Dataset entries
+--

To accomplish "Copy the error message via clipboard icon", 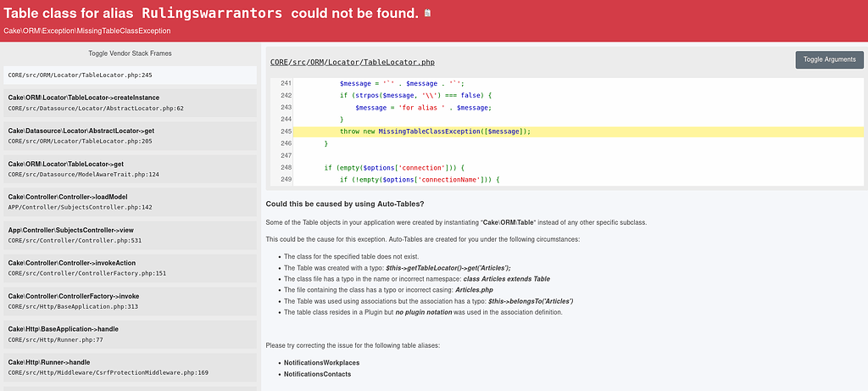I will point(427,14).
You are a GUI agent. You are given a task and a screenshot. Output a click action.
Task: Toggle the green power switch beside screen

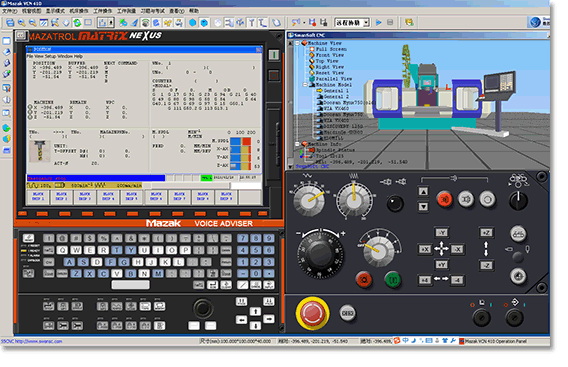pos(274,55)
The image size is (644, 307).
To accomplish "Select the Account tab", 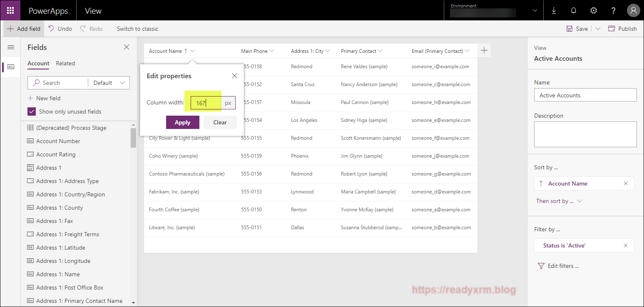I will pyautogui.click(x=38, y=63).
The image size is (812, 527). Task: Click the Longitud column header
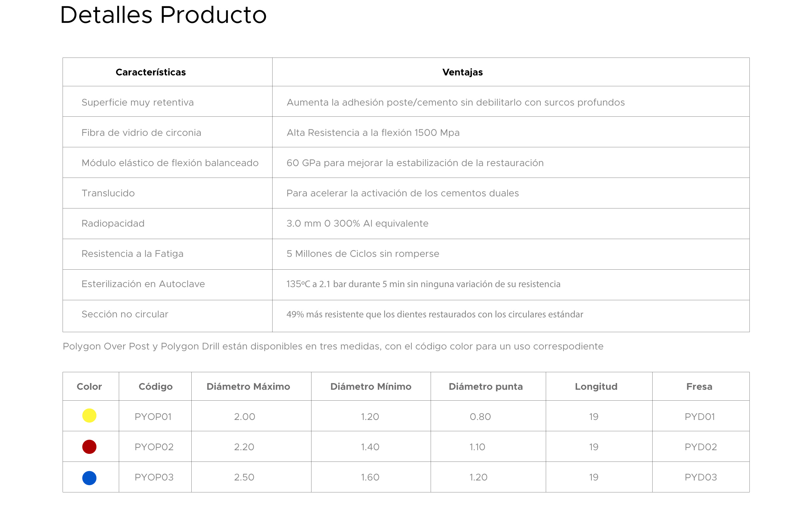coord(596,387)
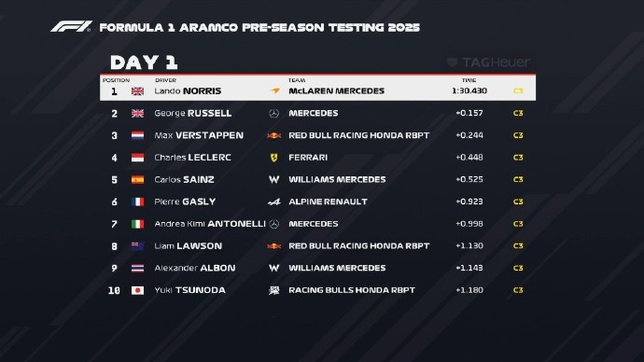This screenshot has width=644, height=362.
Task: Click the Alpine team logo
Action: point(274,202)
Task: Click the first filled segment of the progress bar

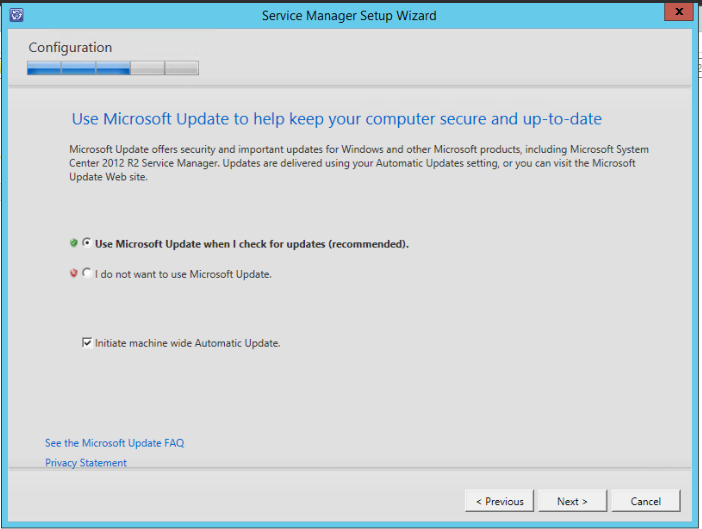Action: click(x=44, y=69)
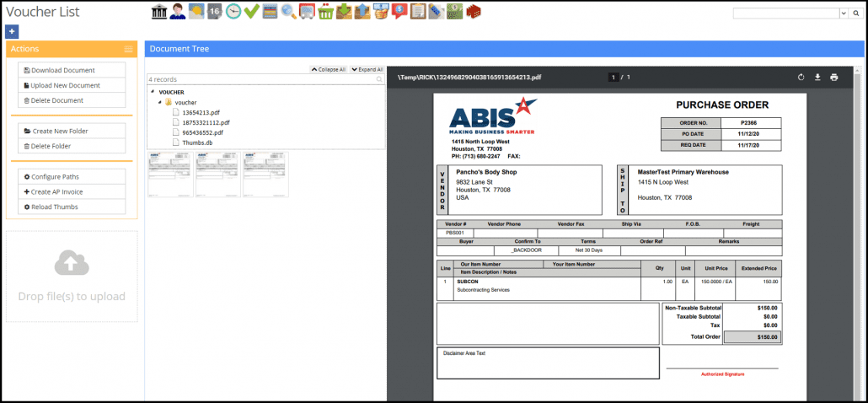
Task: Collapse the voucher folder node in tree
Action: click(159, 102)
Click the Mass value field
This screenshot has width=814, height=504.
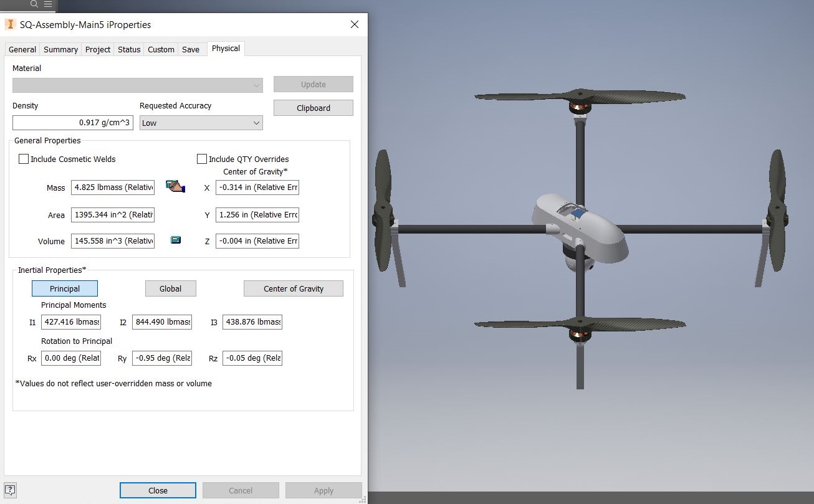113,188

+--

■ **Task brief**: Write out nothing but the lines from the one with "Click the Mass value field" through the last line of the entries, exactly as they stand; pictures are not part of the copy.

■ **Task answer**:
Click the Mass value field
This screenshot has width=814, height=504.
113,188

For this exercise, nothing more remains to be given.